◆ Task requirements ◆
Translate this sentence from the passage on Xylella fastidiosa below into Spanish: "In fact, over 500 cultivated and uncultivated herbaceous and woody plant species are known hosts of Xylella."

---------- Passage to read

What has been dubbed the number one plant biosecurity threat to Australia is now under the spotlight through a new Hort Innovation funded project aimed at building Australia’s capability to quickly and effectively detect and keep the threat at bay.
Xylella fastidiosa, a bacterium transmitted by common sap-sucking insects such as spittlebugs and sharpshooters, is one of the most harmful plant pathogens worldwide.
The impact of Xylella overseas has been catastrophic, infecting more than 200 million citrus trees in Brazil, destroying 1 million olive trees in Italy and devastating the Californian grape sector – causing annual losses in excess of US$100 million.
The pathogen, not yet present in Australia or New Zealand, can cause significant disease to several agriculturally important crops including grapevines, olives, nuts, citrus, stone fruit, blueberries and cherries, as well as numerous ornamental hosts.
In fact, over 500 cultivated and uncultivated herbaceous and woody plant species are known hosts of Xylella.
A new collaborative research project managed by Hort Innovation under the Hort Frontiers strategic co-investment program will be led by Dr. Rachel Mann from the Victorian Department of Jobs, Precincts and Regions (JPR) and is additionally supported by Western Australian, NSW and Queensland state based primary industries and the Ministry for Primary Industries in New Zealand.
This collaborative effort ensures that major diagnostic labs in Australia and New Zealand that currently provide diagnostic capability to state and national biosecurity agencies and industry are prepared.
Hort Innovation Research and Development Manager Dr Penny Measham said the project, which supports the delivery of the Department of Agriculture’s National Action Plan for Xylella, was looking at new methods for detection and surveillance through the development of innovative diagnostic tools.
“Currently, detection is difficult as the pathogen has a long latent period and not all plant hosts exhibit symptoms,” she said.
“Furthermore, the different strains of X. fastidiosa, classified into subspecies, can behave like different diseases in different hosts.”

--------------------
---------- Extracted information

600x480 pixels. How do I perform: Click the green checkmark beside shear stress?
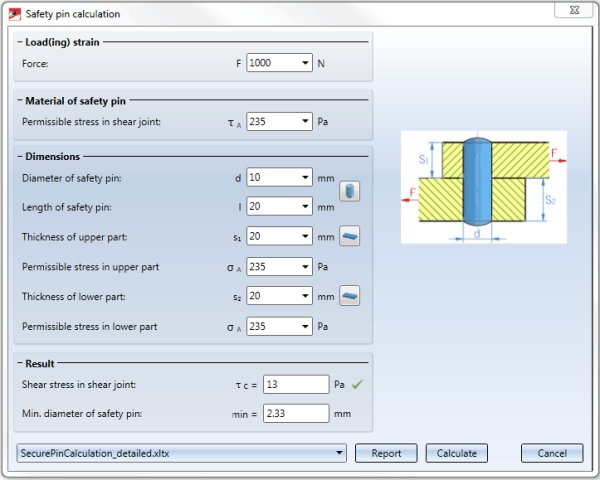click(x=358, y=384)
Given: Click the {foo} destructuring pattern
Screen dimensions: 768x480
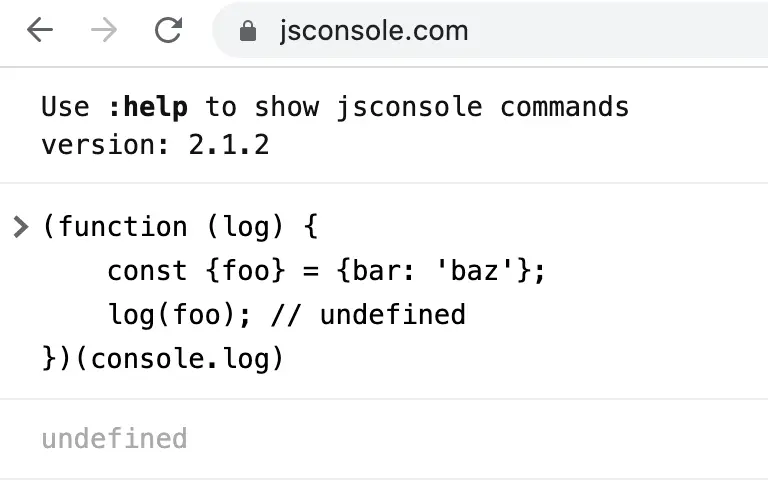Looking at the screenshot, I should pos(245,271).
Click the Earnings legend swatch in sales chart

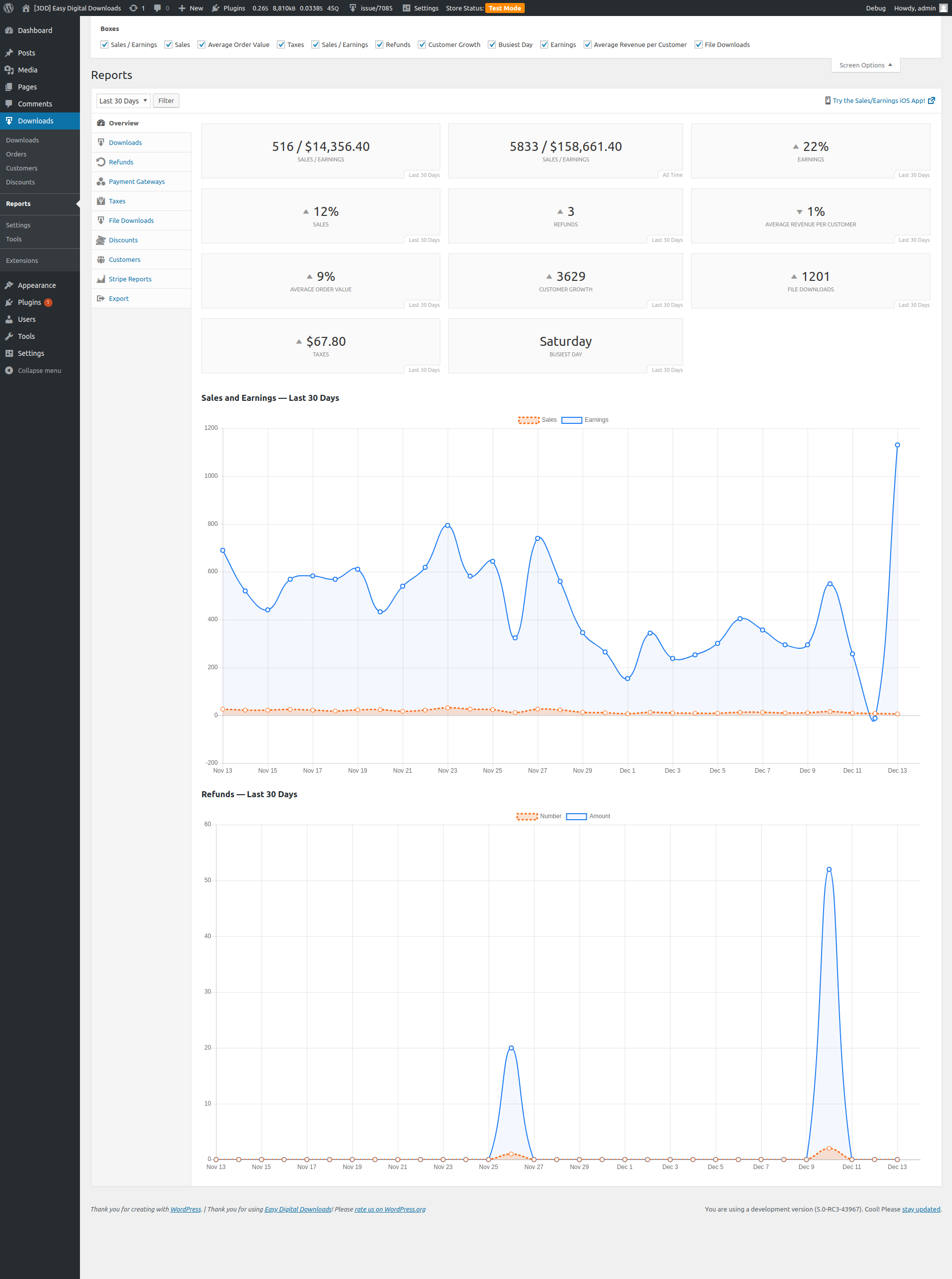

--------------------

◆ Task result ◆
De hecho, más de 500 especies de plantas herbáceas y leñosas, cultivadas y no cultivadas, son hospedantes conocidos de Xylella.